- ARTICLE:
=-=-=-=-=

In March 2007, the FCC released an order that extended the deadline for vendors to manufacture equipment capable of operating on 6.25 kHz-wide channels to Jan. 1, 2011, but declined to set a deadline for licensees to transition to such channels.

At least 80% of this nation's public safety agencies operate conventional radio systems below 512 MHz (VHF/UHF). There are many reasons for this, chief among them equipment costs and favorable propagation characteristics below 512 MHz. These systems typically utilize frequency division multiple access, or FDMA, technology.

The Project 25 Phase II standard has been identified as the migration path to 6.25 kHz equivalency. Technologies based on this standard use time division multiple access, or TDMA, in which a 12.5 kHz channel is divided into two time slots. TDMA was chosen because of developmental obstacles associated with FDMA, such as power consumption, size and device design. But TDMA also requires continuous interconnection between base station and subscriber units, a capability that is not present in the majority of today's systems operating below 512 MHz.

While it is not anticipated that a Project 25 narrowband standard based on FDMA technology will be completed by Jan. 1, 2011 — nor is one currently being pursued — FDMA products with 6.25 kHz equivalency exist today in the marketplace. Companies such as Kenwood and ICOM have been able to develop products with both 12.5 kHz and 6.25 kHz modes that, while not Project 25 certified, meet the FCC's 6.25 KHz equipment certification requirements and the commission's long-term migration plan.

That said, there are a couple of significant problems with the FCC's order. Licensees operating below 512 MHz, as things stand now, will have two options after Jan. 1, 2001: a TDMA-based device that can be used only if the licensee is operating an interconnected network, or an FDMA-based radio that isn't standards-based.

=-=-=-=-=

- PROBLEM 1:
Copy the passage of the FCC narrowband article from "While it is" up to and including "that isn't standards-based.".
- PROBLEM 2:
Rewrite the records from their first line up to and including the line with "will pyautogui.click(x=632, y=29).", changing "GUI agent" to "interface agent" and leaving all else as it is.

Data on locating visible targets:
=-=-=-=-=

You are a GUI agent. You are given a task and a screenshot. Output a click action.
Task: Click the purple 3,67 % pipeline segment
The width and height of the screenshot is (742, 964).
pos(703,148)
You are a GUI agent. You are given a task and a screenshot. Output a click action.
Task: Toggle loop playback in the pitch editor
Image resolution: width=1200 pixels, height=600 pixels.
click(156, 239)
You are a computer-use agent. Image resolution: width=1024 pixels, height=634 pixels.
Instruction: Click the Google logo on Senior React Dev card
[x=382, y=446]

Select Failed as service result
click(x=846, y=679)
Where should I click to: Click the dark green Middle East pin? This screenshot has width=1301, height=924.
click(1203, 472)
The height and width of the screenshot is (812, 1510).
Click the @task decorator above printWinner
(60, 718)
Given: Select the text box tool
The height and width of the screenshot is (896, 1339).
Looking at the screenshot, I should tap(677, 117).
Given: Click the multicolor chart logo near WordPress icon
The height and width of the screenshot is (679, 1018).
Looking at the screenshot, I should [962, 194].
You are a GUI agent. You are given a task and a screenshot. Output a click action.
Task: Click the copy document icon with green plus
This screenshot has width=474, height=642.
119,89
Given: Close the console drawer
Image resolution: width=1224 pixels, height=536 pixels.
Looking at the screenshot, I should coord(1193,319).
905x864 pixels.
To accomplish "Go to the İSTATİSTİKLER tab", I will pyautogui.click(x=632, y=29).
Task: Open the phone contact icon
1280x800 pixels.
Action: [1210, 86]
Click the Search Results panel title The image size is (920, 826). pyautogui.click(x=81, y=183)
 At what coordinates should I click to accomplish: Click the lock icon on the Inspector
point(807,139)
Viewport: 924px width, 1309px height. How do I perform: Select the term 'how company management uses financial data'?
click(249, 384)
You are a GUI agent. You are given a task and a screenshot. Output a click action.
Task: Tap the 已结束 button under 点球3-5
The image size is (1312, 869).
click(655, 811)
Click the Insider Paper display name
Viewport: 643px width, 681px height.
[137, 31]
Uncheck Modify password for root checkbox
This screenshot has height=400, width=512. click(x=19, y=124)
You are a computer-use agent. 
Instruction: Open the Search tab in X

=-=-=-=-=

- EXERCISE RESULT 1:
While it is not anticipated that a Project 25 narrowband standard based on FDMA technology will be completed by Jan. 1, 2011 — nor is one currently being pursued — FDMA products with 6.25 kHz equivalency exist today in the marketplace. Companies such as Kenwood and ICOM have been able to develop products with both 12.5 kHz and 6.25 kHz modes that, while not Project 25 certified, meet the FCC's 6.25 KHz equipment certification requirements and the commission's long-term migration plan.

That said, there are a couple of significant problems with the FCC's order. Licensees operating below 512 MHz, as things stand now, will have two options after Jan. 1, 2001: a TDMA-based device that can be used only if the licensee is operating an interconnected network, or an FDMA-based radio that isn't standards-based.

- EXERCISE RESULT 2:
You are a interface agent. You are given a task and a screenshot. Output a click action.
Task: Click the purple 3,67 % pipeline segment
The width and height of the screenshot is (742, 964).
pos(703,148)
You are a interface agent. You are given a task and a screenshot. Output a click action.
Task: Toggle loop playback in the pitch editor
Image resolution: width=1200 pixels, height=600 pixels.
click(156, 239)
You are a computer-use agent. Image resolution: width=1024 pixels, height=634 pixels.
Instruction: Click the Google logo on Senior React Dev card
[x=382, y=446]

Select Failed as service result
click(x=846, y=679)
Where should I click to: Click the dark green Middle East pin? This screenshot has width=1301, height=924.
click(1203, 472)
The height and width of the screenshot is (812, 1510).
Click the @task decorator above printWinner
(60, 718)
Given: Select the text box tool
The height and width of the screenshot is (896, 1339).
Looking at the screenshot, I should tap(677, 117).
Given: Click the multicolor chart logo near WordPress icon
The height and width of the screenshot is (679, 1018).
Looking at the screenshot, I should [962, 194].
You are a interface agent. You are given a task and a screenshot. Output a click action.
Task: Click the copy document icon with green plus
This screenshot has width=474, height=642.
119,89
Given: Close the console drawer
Image resolution: width=1224 pixels, height=536 pixels.
Looking at the screenshot, I should coord(1193,319).
905x864 pixels.
To accomplish "Go to the İSTATİSTİKLER tab", I will pyautogui.click(x=632, y=29).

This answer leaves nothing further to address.